## Directions
For this exercise, return the line containing "750x450 pixels. How" and every line after it through the end of the records below, without alteration.

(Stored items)
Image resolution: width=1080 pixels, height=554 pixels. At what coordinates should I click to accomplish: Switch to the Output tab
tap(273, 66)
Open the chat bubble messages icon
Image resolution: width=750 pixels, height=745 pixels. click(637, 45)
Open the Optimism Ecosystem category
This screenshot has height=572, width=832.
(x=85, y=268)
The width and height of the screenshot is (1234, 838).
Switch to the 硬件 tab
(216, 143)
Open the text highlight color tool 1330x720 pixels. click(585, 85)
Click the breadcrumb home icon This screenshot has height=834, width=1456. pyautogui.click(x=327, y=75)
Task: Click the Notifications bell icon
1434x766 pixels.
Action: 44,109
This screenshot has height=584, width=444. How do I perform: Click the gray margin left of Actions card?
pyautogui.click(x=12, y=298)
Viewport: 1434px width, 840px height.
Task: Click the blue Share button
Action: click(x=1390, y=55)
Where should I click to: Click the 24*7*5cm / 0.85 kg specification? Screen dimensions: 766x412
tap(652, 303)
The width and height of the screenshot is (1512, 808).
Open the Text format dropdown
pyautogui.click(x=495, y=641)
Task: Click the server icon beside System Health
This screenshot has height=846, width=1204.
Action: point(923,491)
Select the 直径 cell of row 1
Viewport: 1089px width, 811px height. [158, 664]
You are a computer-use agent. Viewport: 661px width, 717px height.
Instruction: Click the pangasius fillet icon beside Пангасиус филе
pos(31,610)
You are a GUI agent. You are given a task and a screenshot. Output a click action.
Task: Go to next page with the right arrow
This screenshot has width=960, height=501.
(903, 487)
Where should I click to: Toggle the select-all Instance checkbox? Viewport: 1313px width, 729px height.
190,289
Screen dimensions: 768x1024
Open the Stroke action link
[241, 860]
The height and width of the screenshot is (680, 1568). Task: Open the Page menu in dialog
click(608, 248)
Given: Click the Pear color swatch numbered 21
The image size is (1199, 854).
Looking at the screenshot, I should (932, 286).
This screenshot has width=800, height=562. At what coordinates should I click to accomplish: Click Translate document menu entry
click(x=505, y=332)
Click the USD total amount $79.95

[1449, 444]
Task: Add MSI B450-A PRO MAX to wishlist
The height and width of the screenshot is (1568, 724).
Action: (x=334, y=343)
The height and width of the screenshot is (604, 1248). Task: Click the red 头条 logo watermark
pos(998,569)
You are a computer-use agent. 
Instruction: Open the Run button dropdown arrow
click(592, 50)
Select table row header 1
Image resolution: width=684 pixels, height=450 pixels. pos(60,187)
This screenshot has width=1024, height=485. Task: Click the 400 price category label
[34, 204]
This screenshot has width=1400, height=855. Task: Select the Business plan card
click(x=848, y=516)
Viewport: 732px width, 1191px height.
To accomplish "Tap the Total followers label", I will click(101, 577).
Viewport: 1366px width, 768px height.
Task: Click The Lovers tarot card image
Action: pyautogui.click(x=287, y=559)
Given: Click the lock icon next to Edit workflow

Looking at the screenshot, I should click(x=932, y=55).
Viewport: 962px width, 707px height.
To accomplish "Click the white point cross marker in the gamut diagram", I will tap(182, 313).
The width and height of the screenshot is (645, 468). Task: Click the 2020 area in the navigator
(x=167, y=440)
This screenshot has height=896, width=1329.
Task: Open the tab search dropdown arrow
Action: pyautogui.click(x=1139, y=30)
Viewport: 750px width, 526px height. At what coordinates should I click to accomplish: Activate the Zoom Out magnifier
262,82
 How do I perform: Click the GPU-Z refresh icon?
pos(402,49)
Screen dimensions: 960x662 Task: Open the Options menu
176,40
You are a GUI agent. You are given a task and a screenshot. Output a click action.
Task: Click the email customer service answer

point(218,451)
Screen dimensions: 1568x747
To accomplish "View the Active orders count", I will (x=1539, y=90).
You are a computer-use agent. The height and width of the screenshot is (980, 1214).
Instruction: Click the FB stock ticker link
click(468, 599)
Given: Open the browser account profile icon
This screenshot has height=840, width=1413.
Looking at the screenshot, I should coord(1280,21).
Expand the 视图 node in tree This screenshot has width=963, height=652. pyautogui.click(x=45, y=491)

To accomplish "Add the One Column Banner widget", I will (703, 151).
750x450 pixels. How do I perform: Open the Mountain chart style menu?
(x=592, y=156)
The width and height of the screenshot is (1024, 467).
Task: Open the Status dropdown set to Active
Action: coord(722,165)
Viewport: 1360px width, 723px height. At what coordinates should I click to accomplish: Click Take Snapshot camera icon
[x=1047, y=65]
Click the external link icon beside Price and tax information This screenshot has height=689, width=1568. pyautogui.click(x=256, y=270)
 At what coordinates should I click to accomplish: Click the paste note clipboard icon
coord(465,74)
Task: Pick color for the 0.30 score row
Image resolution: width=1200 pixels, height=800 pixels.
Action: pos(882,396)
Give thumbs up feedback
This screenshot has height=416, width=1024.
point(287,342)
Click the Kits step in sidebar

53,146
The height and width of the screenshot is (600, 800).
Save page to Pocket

## Solution
750x450 pixels. How do I perform: Open the Mountain chart style menu?
(x=592, y=156)
The width and height of the screenshot is (1024, 467).
Task: Open the Status dropdown set to Active
Action: coord(722,165)
Viewport: 1360px width, 723px height. At what coordinates should I click to accomplish: Click Take Snapshot camera icon
[x=1047, y=65]
Click the external link icon beside Price and tax information This screenshot has height=689, width=1568. pyautogui.click(x=256, y=270)
 At what coordinates should I click to accomplish: Click the paste note clipboard icon
coord(465,74)
Task: Pick color for the 0.30 score row
Image resolution: width=1200 pixels, height=800 pixels.
Action: pos(882,396)
Give thumbs up feedback
This screenshot has height=416, width=1024.
point(287,342)
Click the Kits step in sidebar

53,146
The height and width of the screenshot is (600, 800).
Save page to Pocket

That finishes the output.